This is an especially important consideration of communications satellites because of their size and weight
limitations. If several ground systems are required to share a satellite spectrum, the power is distributed in each
of the several signals. The more ground systems that try to use the satellite at the same time, the less power will
be transmitted from the common satellite for each system. Consequently, there is a further deterioration of the
S/N. Also, overloading by any one system may cause crosstalk between the several systems. It is obvious that
the technique of system operation becomes a controlling factor in the S/N.

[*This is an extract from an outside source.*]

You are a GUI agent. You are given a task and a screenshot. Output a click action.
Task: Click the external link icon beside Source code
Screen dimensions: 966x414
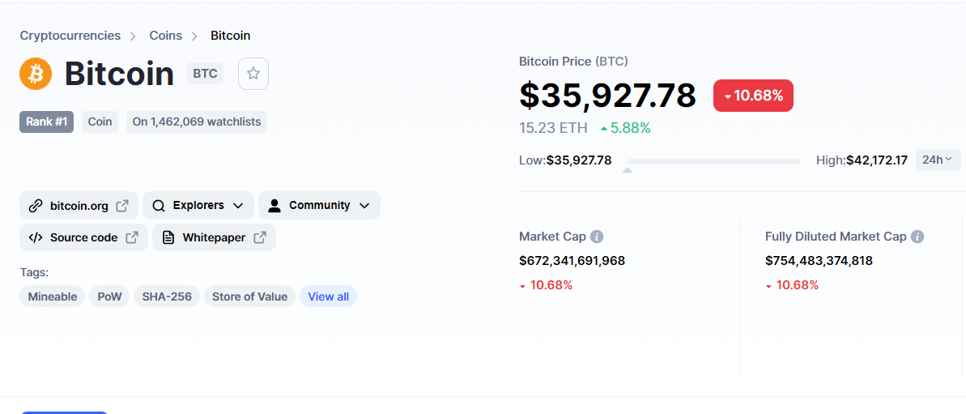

LEARNING EVENT 11: COMMUNICATIONS VIA SATELLITES
1. Communications satellite systems offer the advantage of global communications in the microwave
spectrum. These radio relay systems will apply the wideband operating characteristics of microwave equipment
to long-distance radio circuits. The practical result of this combination will be large increases in the amount of
traffic the long-distance circuits can handle, as well as greater reliability due to LOS transmission and reception.
2. Several types of communications satellite systems are being studied. One system would utilize huge
aluminized plastic spheres of 100-foot diameter or greater. This type of satellite communications system is
called passive because the messages are sent through radio waves bounced from the reflecting surfaces to the
receiving antennas. One advantage of the passive satellite is the freedom from complicated instrumentation in
the satellite package. However, the disadvantage appears in the complexity of ground tracking equipment.
3. Another system would employ active-repeater satellites. Such satellites are equipped with radio receivers
and transmitters and other apparatus to receive, store, amplify, and retransmit messages. They serve, in effect,
as microwave repeaters in the sky.
LEARNING EVENT 12: PRINCIPLES OF SATELLITES
1. A satellite is an attendant body that revolves about another body, usually with reference to the solar system.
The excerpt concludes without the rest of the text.